*** Exercise input Section Begins ***

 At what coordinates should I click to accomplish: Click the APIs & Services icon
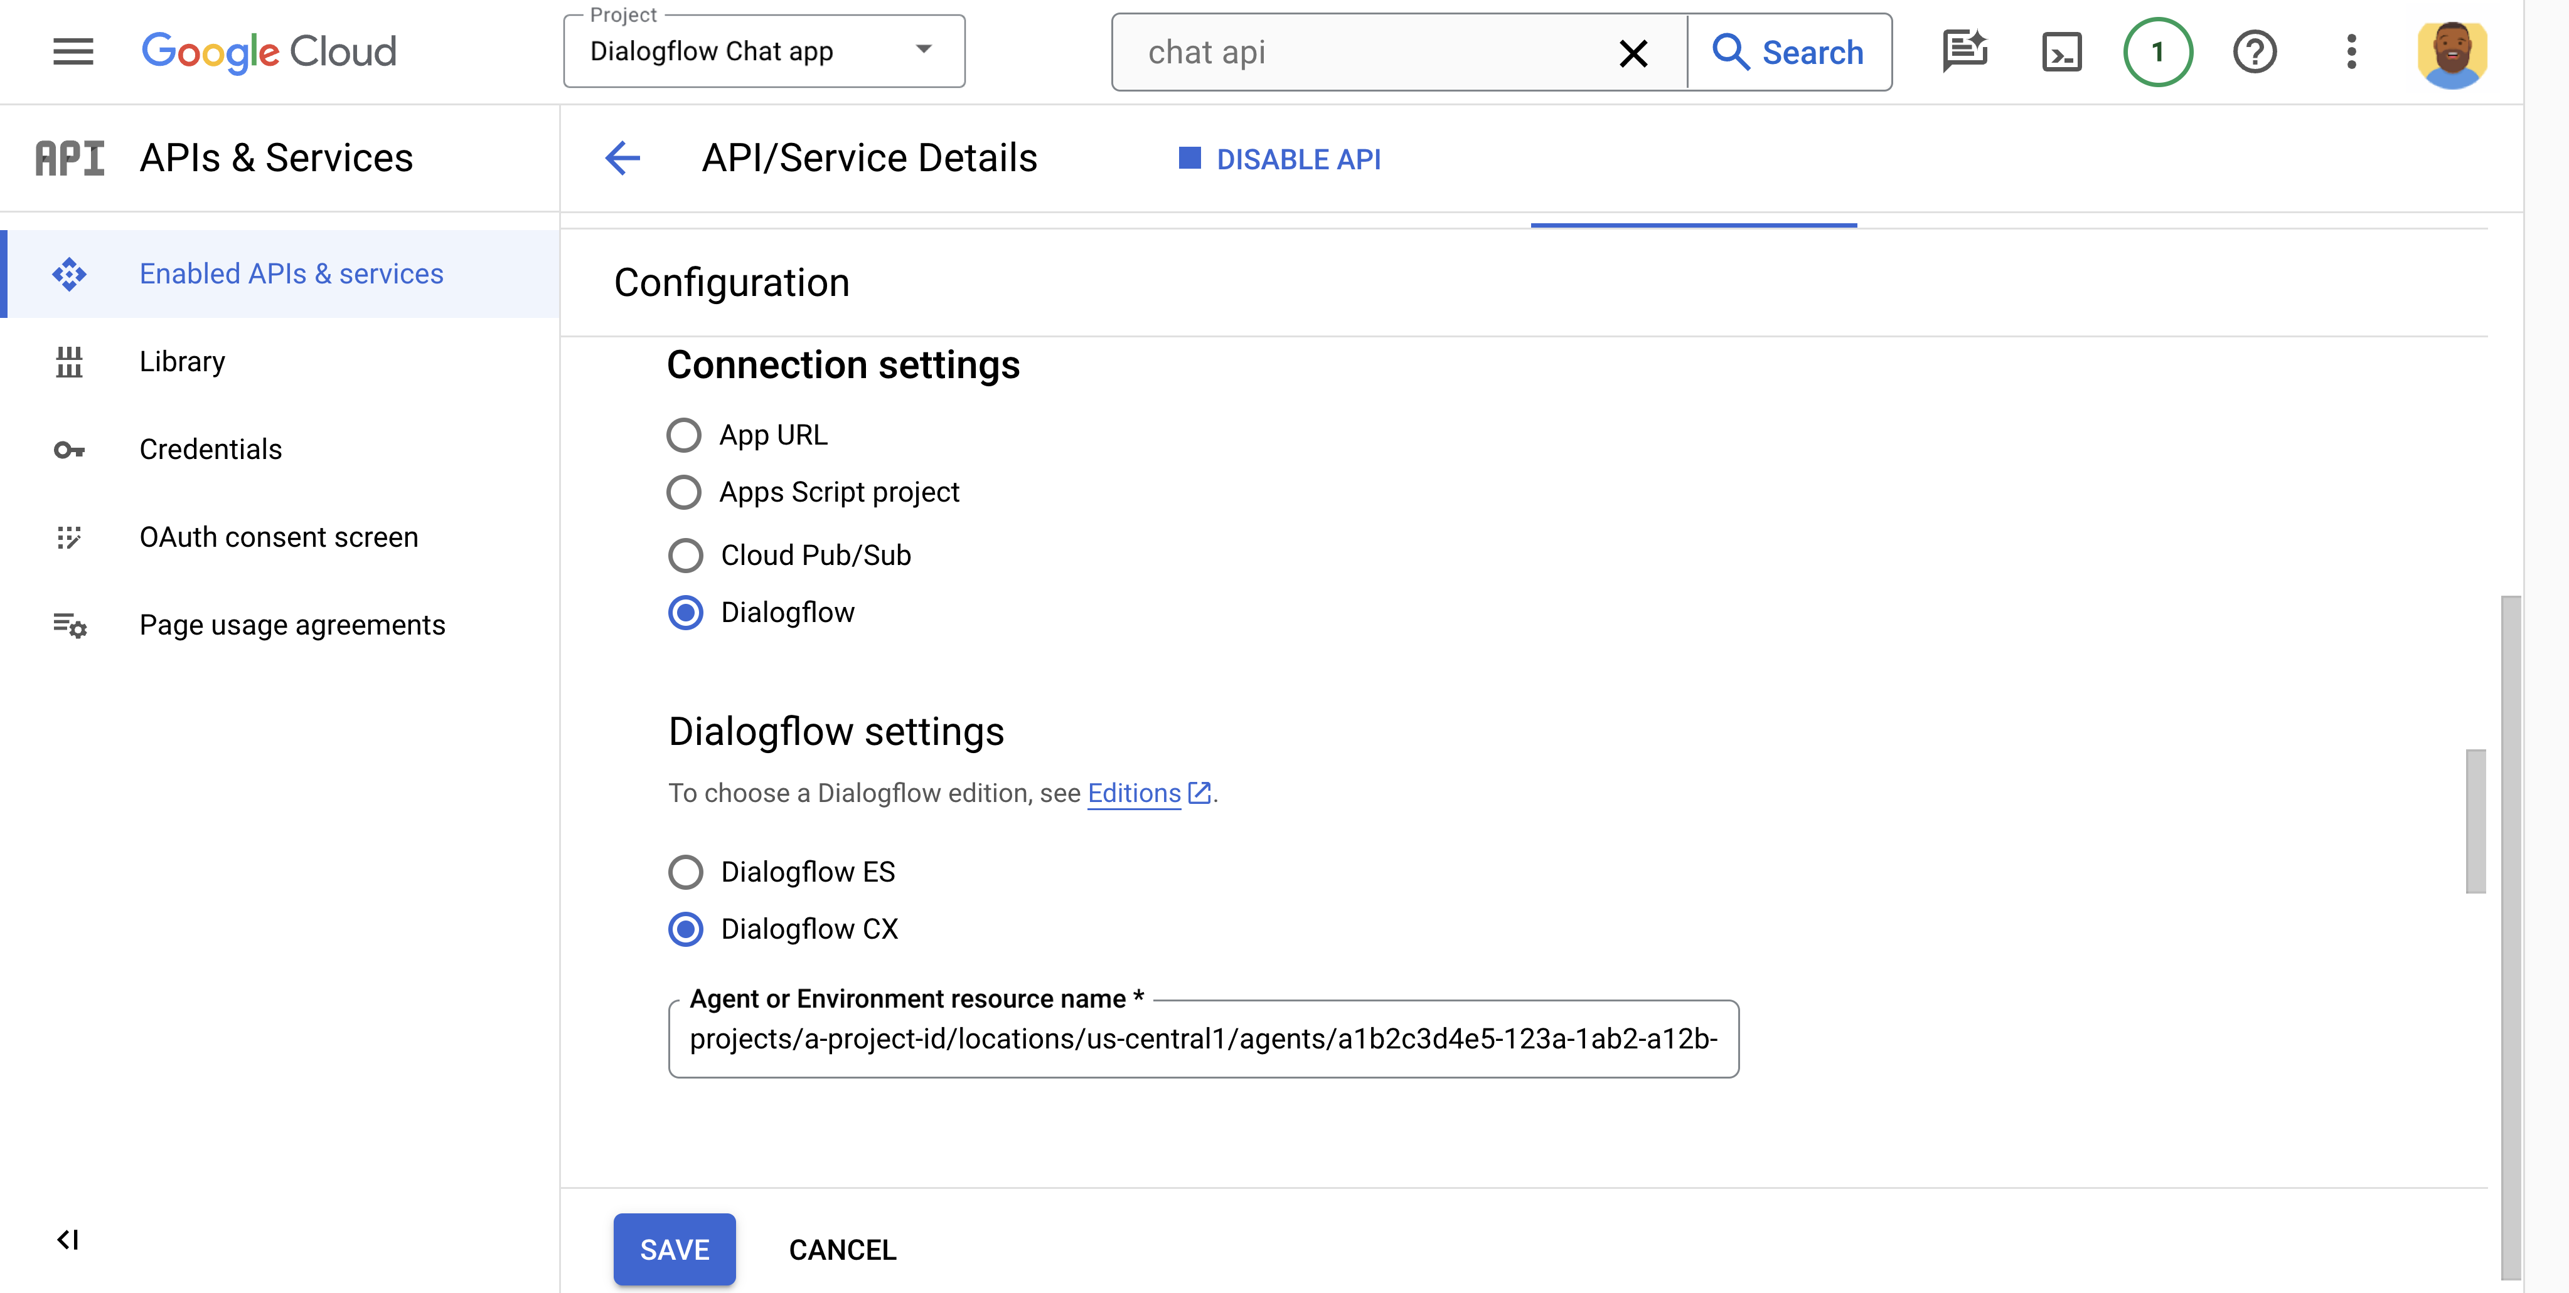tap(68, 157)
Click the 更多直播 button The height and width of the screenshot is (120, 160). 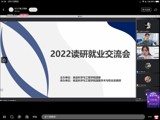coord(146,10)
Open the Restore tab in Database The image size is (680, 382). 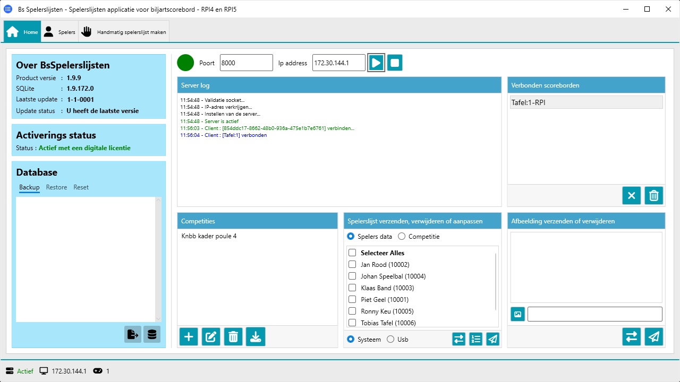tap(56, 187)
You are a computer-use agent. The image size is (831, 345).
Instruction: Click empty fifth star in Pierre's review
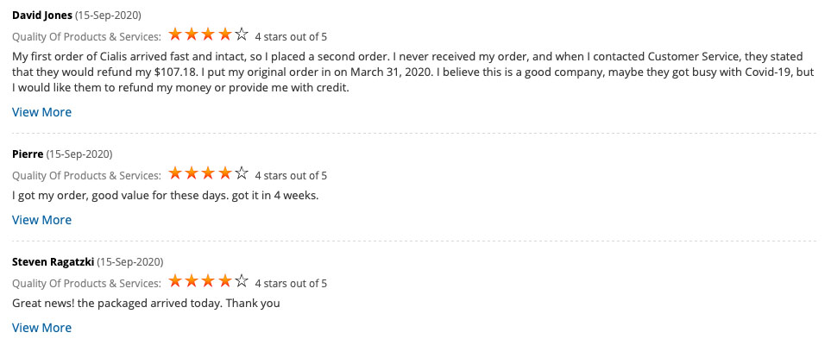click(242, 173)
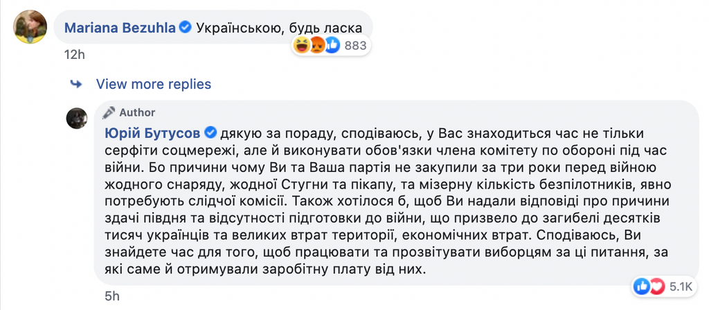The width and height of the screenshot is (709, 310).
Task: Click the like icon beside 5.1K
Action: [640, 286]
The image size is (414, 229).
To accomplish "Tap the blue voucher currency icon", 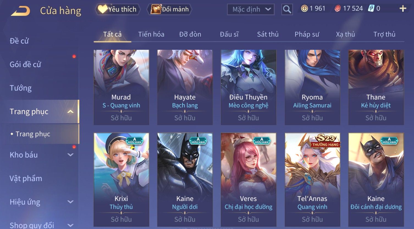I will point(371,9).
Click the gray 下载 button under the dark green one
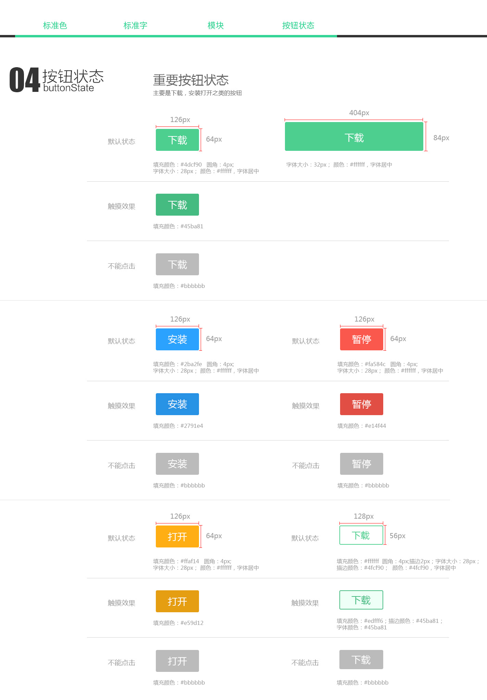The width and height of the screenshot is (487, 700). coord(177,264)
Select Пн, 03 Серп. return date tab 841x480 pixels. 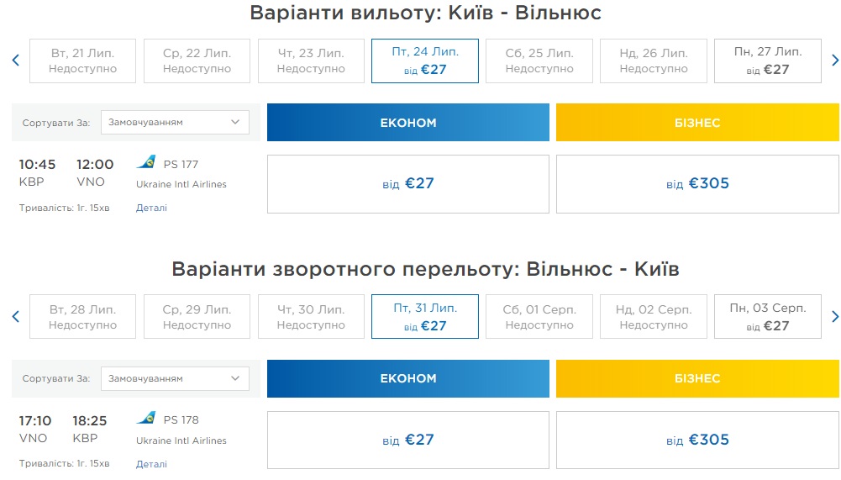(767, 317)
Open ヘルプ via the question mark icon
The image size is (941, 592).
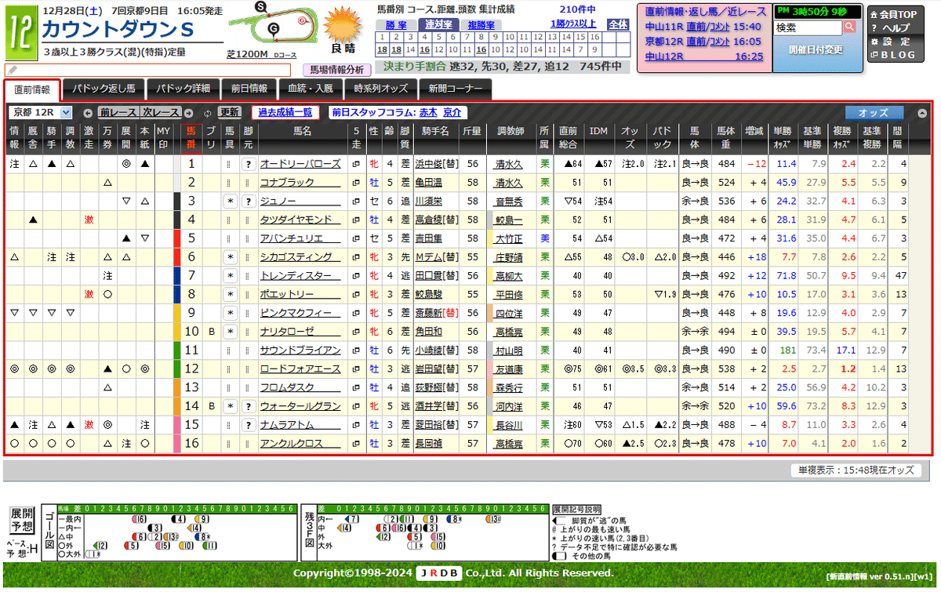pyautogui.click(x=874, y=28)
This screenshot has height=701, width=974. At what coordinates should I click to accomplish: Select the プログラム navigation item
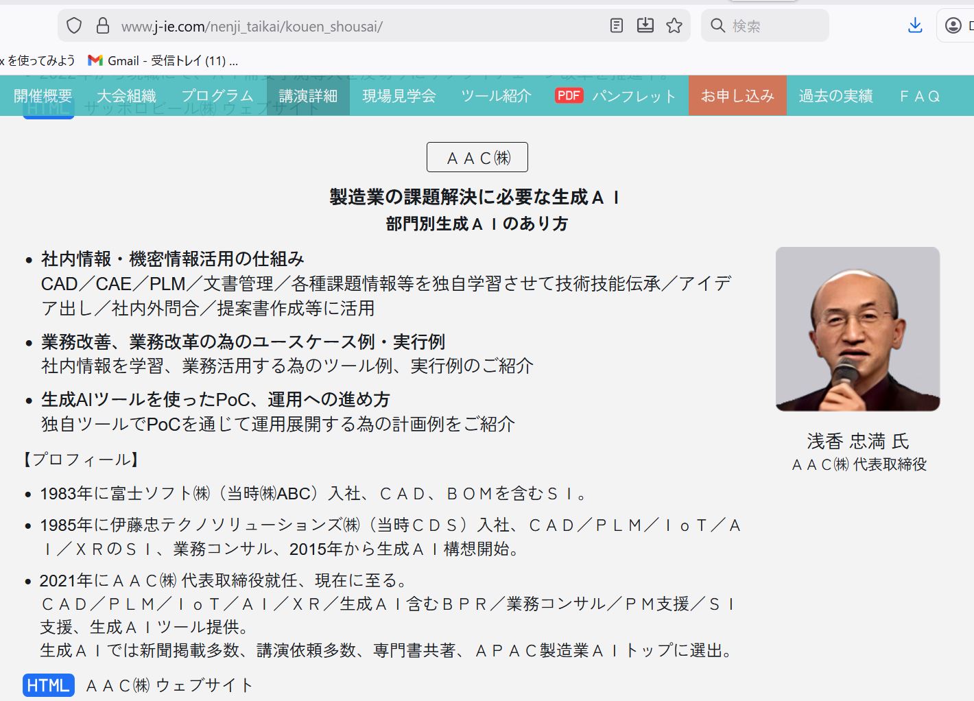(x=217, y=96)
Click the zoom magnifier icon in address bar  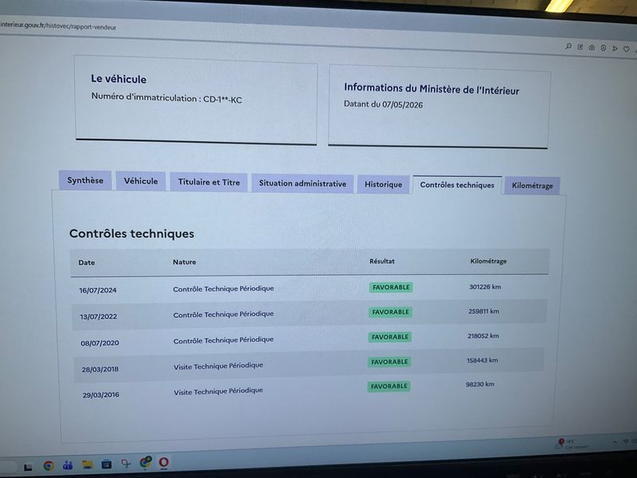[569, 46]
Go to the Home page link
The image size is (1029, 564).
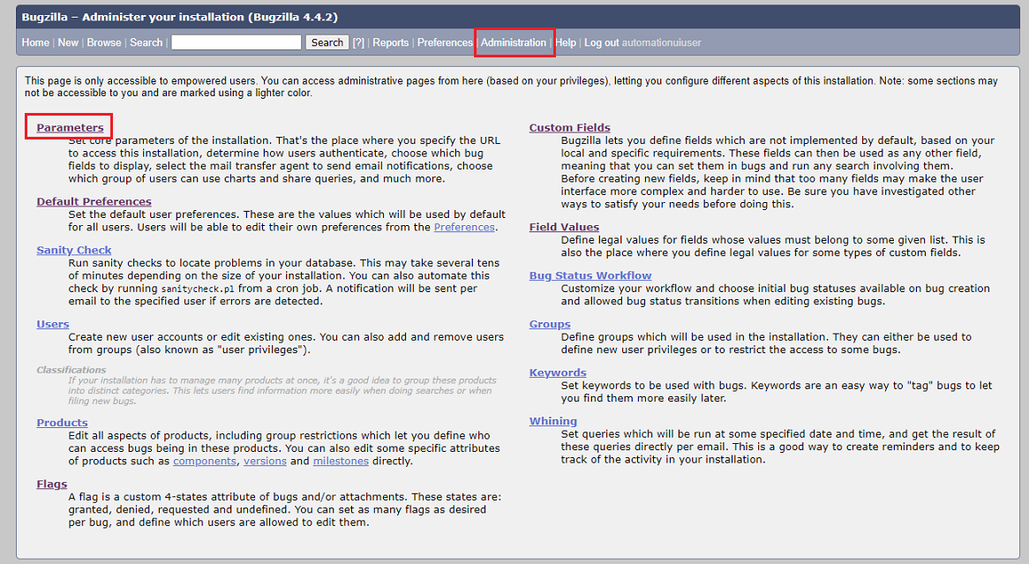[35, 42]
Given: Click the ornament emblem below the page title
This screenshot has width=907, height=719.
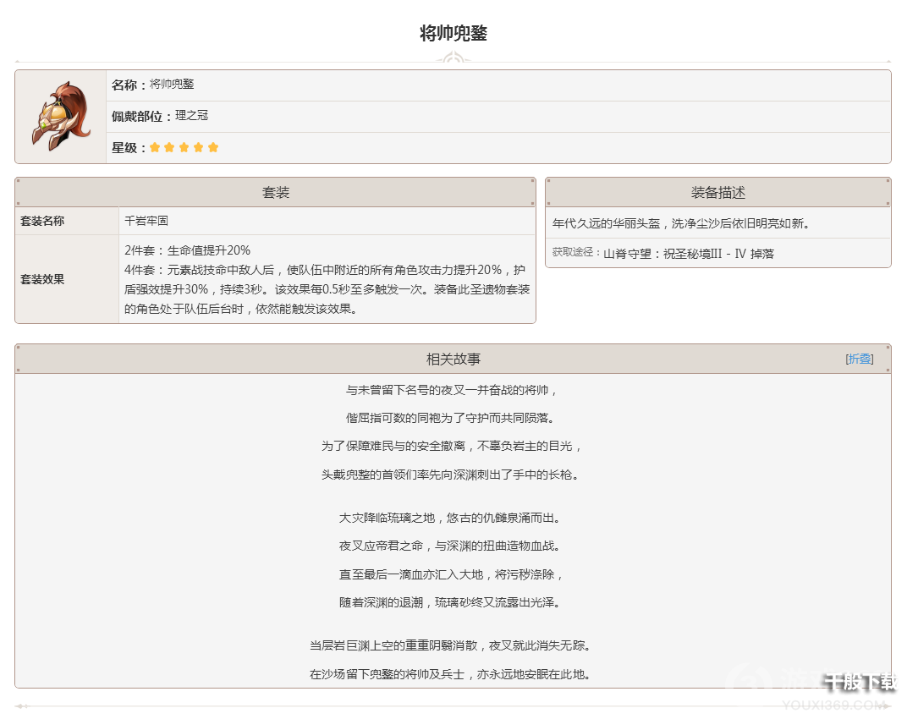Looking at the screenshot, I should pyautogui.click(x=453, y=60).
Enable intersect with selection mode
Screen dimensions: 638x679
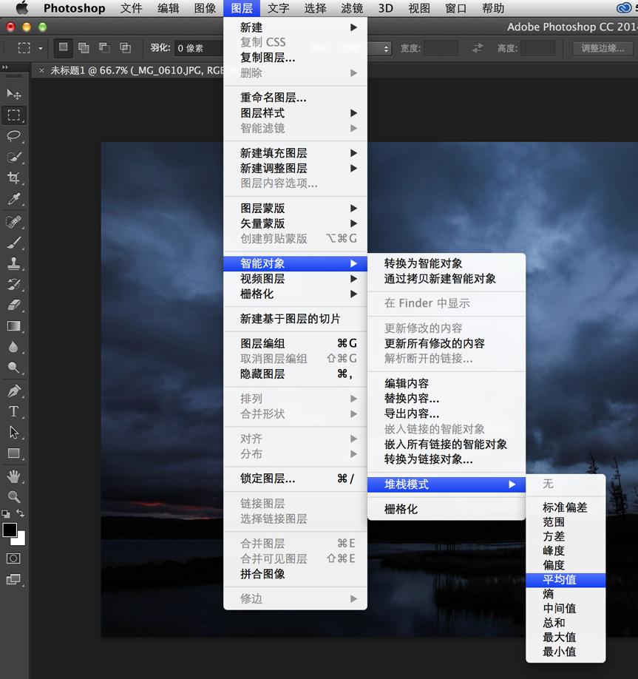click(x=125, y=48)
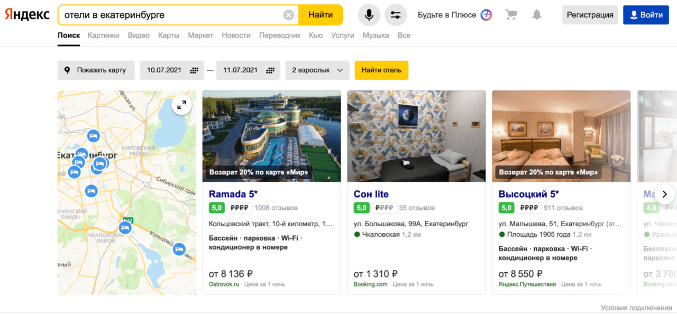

*** Exercise input Section Ends ***

Copy out exactly, without any pictures, the lines above that begin at the one with "Enable intersect with selection mode" and end at the last line of the listing.

_Task answer_:
Enable intersect with selection mode
Screen dimensions: 638x679
click(x=125, y=48)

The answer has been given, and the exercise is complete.